Pembagian Hadits Berdasarkan Kuantitas Perawinya

20 April 2022   23:49 Diperbarui: 20 April 2022   23:54 3433
+
Laporkan Konten
Laporkan Akun
Kompasiana adalah platform blog. Konten ini menjadi tanggung jawab bloger dan tidak mewakili pandangan redaksi Kompas.
Lihat foto
Ilmu Sosbud dan Agama. Sumber ilustrasi: PEXELS

Meskipun sudah sepakat untuk mengamalkan hadits ahad tapi mereka berbeda pendapat dalam hal menentukan syarat mengamalkan hadits ahad, salah satu golongan Hanafiyyah yakni Imam Al-Sarakhsi mewajibkan perawinya fakih, Sedangkan dari golongan Syafiiyyah yakni Imam Al-Ghazali tidak mewajibkannya. 

Dari perbedaan pendapat ini lalu masuk ke pembahasan filsafat khususnya dalam kajian epistemologi, dilihat dari pemikiran dua tokoh ini. Inti dari perbedaan pendapat dalam hal ini adalah apakah hadits ahad yang diamalkan karena kebenaran dari hadits tersebut, atau pengamalan hadits tersebut karena ada penegasan agar mengamalkannya. 

Maka dikarenakan hal tersebut Imam AlSarakhsi mewajibkan perawi yang faqih karena terhubung dengan isi ataupun sighat, sementara Imam Al-Ghazali tidak mewajibkan perawi harus fakih, karena menurut beliau syarat tersebut tidak realistis. Lalu kesaman kedua tokoh ini yaitu setuju bahwasannya hadits ahad tidak dapat menghasilkan ilmu.

  1. Pembagian Hadits Ahad

Jika sebelumnya dijelaskaan pembagian adits ditinjau dari banyak sanadnya dikelompokkan jadi dua bagian, yaitu mutawatir dan ahad, maka hadits ahad sendiri dikelompokkan jadi tiga bagian, yakni hadits masyhur, hadits aziz, dan hadits gharib :

  • Hadits Masyhur

Kata "masyhur" berdasarkan bahasa yakni isim maful berasal dari kata kerja "syahara" yang bermakna "az-zhuhur", yakni konkret. Sementara menurut istilah ilmu hadits pengertian hadis masyhur yaitu : 

"Hadis yang diriwayatkan oleh tiga orang perawi atau lebih pada setiap tingkatan sanad, selama tidak sampai kepada tingkat Mutawatir" 

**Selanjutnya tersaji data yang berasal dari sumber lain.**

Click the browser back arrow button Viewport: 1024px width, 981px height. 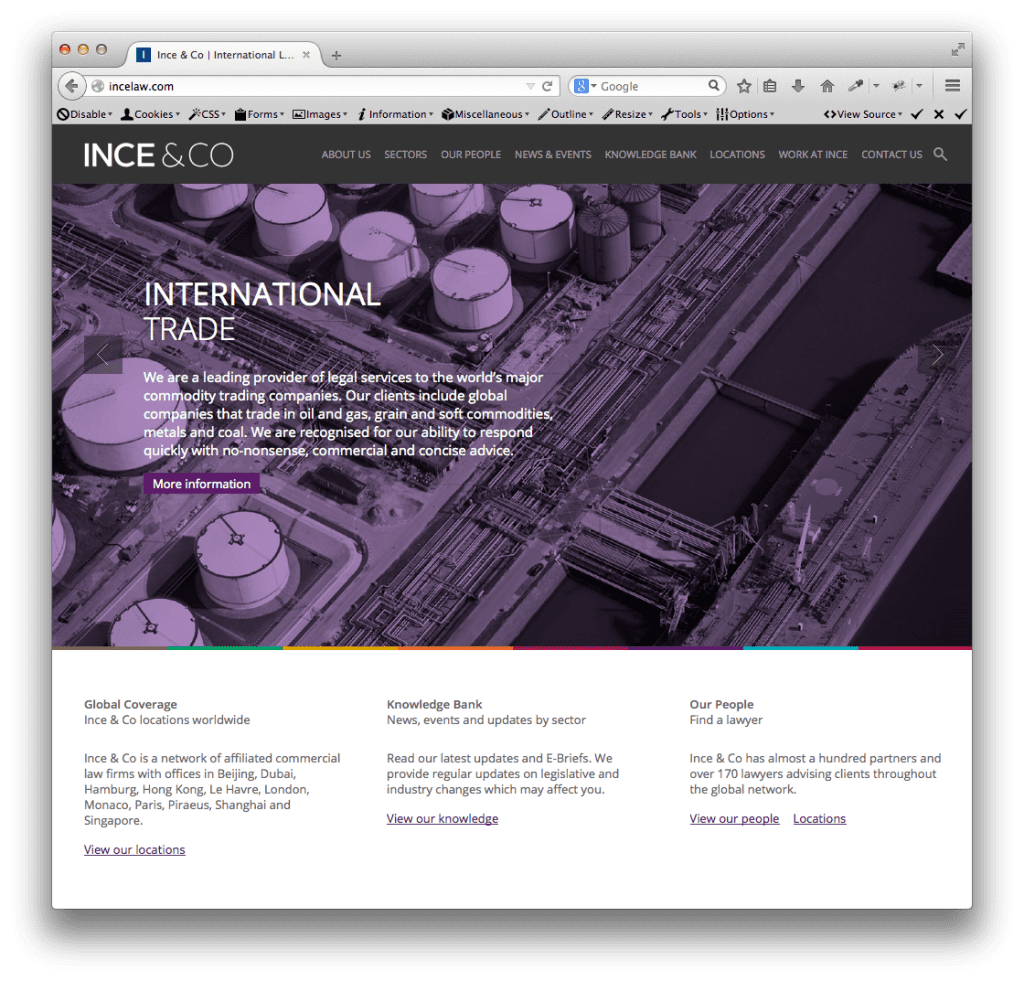71,86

Dari pengertian di atas sudah dijelaskan bahwasannya hadits masyhur merupakan hadits yang mempunyai perawi paling sedikit tiga orang, dan jumlah perawi tersebut wajib ada di setiap tingkatan sanadnya. 

  • Hadits Aziz

Aziz secara bahasa yaitu sifat musyabbahat dari kata 'Azza - Ya'izzu yang memiliki arti qalla dan nadara, yakni "sedikit" dan "Jarang". Juga berasal dari kata 'Azza-Ya'azzu yang memiliki arti qawiya dan isytadda, yakni "kuat" dan "sangat" 

Menurut istilah ilmu hadits, aziz berarti : 

"Bahwa tidak kurang perawinya dari dua orang pada seluruh tingkatan sanad."Maksud dari hadits tersebut yaitu satu hadits yang diriwayatkan oleh dua orang Sahabat.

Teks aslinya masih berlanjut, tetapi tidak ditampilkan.